US gasoline posts 1st price drop since Dec-survey

April 22 Sun Apr 22, 2012 2:54pm EDT

April 22 (Reuters) - The average retail price of a gallon of gasoline in the United States declined for the first time since mid-December, dropping 5.44 cents over the past two weeks, the nationwide Lundberg Survey showed.

The national average for a gallon of regular gasoline fell to $3.9127 on April 20, from $3.9671 on April 6, according to the survey of gasoline retailers in the continental United States.

Still, drivers are paying 3.27 cents more for a gallon than they did a year ago.

"The decline began in California about six weeks ago," survey editor Trilby Lundberg said, adding that prices peaked there on March 9 at $4.3162 and fell in subsequent surveys by nearly 15 percent to $4.1669.

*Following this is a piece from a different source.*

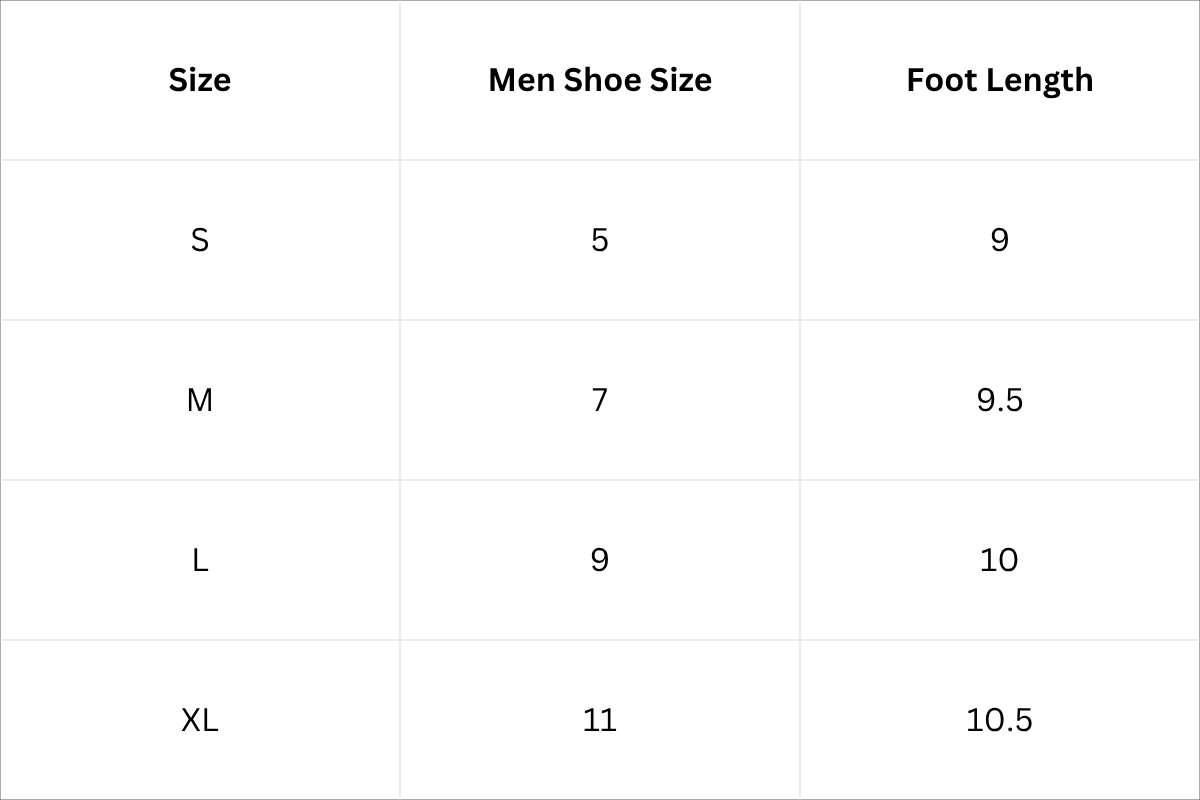The width and height of the screenshot is (1200, 800).
Task: Click foot length 10 cell
Action: tap(1000, 560)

Drivers in Chicago continued to pay the most at the pump -- $4.26 per gallon -- even though prices fell nearly 19 cents from April 6.

Prices in Tulsa, Oklahoma, remained lowest at $3.52 per gallon.

"If crude oil does not shoot back up we may find another price decline of 5-10 cents in the coming weeks," Lundberg said.

Average diesel prices fell 4.15 cents to $4.1735 compared with two weeks earlier.